Для начала историография отделяет собственное настоящее от прошлого. Но дальше она повторяет этот акт разделения повсюду. Так хронология для нее состоит из “периодов” (скажем, Средневековье, новая и новейшая история), между которыми всякий раз вклинивается решение стать другим или больше не быть тем, кем был до сих пор (Ренессанс, Революция). В свою очередь, каждое “новое” время дает место речи, которая объявляет предшествующее “мертвым”, но сохраняет его в качестве “прошлого”, уже размеченного всеми предыдущими подобными разрывами. Тем самым, отсечение — это и постулат интерпретации (которая выстраивается из настоящего), и ее предмет (так что разделительные отметки организуют представления, подлежащие новому истолкованию). Предопределенную этим отсечением работу можно назвать произвольной. В отделенном от нее чертою прошлом она выбирает то, что можно “понять”, из массы того, что нужно забыть, чтобы представить умопостигаемое в виде настоящего. Но все, что это новое понимание прошлого сочло негодным, — излишки, порожденные отбором, остатки, ненужные при объяснении, — наперекор желанию снова проступает на границах сказанного или в его умолчаниях: “противодействия”, “пережитки”, “задержки” исподволь расшатывают прекрасную упорядоченность намеченного “прогресса” или принятой системы интерпретации. Перед нами дефекты синтаксиса, утвержденного законом места. Через них возвращается отвергнутое — ставшее в данный момент немыслимым, чтобы опять становилось мыслимым новое самоопределение.

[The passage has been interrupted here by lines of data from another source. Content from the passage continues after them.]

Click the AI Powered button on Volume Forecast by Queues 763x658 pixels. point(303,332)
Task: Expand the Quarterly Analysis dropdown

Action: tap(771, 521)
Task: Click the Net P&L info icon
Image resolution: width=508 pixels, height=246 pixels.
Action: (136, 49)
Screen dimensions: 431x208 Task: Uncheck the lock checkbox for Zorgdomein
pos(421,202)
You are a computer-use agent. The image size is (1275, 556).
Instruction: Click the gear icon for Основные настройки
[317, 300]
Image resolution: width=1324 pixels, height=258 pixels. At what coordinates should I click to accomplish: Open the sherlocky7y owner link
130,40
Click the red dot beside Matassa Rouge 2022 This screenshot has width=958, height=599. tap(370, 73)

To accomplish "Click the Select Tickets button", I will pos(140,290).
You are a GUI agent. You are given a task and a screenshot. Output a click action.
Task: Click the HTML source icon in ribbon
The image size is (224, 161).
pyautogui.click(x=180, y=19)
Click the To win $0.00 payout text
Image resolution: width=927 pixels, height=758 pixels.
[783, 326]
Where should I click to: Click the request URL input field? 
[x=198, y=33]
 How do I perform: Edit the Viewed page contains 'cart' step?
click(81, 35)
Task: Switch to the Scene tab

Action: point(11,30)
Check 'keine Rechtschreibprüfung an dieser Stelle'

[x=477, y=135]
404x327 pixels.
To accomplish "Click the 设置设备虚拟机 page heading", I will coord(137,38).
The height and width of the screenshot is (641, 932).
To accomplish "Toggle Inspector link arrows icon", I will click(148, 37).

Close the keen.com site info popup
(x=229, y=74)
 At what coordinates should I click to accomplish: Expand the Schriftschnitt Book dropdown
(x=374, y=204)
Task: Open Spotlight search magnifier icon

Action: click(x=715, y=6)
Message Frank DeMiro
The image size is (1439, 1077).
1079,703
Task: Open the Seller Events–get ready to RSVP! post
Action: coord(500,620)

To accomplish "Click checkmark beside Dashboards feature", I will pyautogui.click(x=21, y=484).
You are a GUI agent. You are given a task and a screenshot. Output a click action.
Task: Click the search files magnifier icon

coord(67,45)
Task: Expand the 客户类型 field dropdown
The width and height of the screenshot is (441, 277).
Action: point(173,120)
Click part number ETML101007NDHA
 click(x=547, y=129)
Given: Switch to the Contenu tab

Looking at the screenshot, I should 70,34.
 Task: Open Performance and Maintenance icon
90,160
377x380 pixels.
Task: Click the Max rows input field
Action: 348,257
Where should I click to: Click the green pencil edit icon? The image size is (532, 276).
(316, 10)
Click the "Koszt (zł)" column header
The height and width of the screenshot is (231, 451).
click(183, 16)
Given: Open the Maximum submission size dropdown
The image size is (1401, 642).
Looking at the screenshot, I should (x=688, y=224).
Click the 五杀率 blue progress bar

Подобная конструкция вовсе не разумеется сама собой: она — отличительная особенность Запада. Скажем, в Индии “новые формы не посягают на древние”, а, скорее, “надстраиваются над ними”. Ходу времен нет необходимости самоутверждаться, отдаляясь от того или иного “прошлого”, равно как и месту нет нужды самоопределяться через отличие от “ересей”. “Кардинальный факт” индийской истории — “процесс сосуществования и взаимопроникновения”[10]. Точно так же у мадагаскарского народа мерина так называемые “тетиарана” (древние генеалогические перечни) вместе с “тантара” (историей прошедшего времени) образуют “наследие слуха” (ловантсофина) или “память уст” (тадидадива): это не пред-мет, брошенный позади, чтобы стало возможным самодостаточное настоящее, а сокровищница, находящаяся в самом средоточии общества, его мемориал, запас, предназначенный для пропитания и увековечения. История это “дар свыше”, о котором необходимо помнить, чтобы не быть забытым. В сердцевине его находится народ, уходящий из прошлого в будущее[11]. Для дагомейского племени фо история это “ремуо”, “речь прошедшего времени”, а речь (“о”) есть настоящее, которое течет с верховий и уносит к низовьям. Ничего общего с представлением (по видимости, недавним, но по происхождению — этнографическим и музеологическим), которое, разъединяя современность и традицию, отсекая тем самым настоящее от прошедшего и сохраняя в перевернутом виде тот же западный взгляд, самоопределяется через отнесение к отодвинутому в прошлое или на обочину “негритюду”.[12]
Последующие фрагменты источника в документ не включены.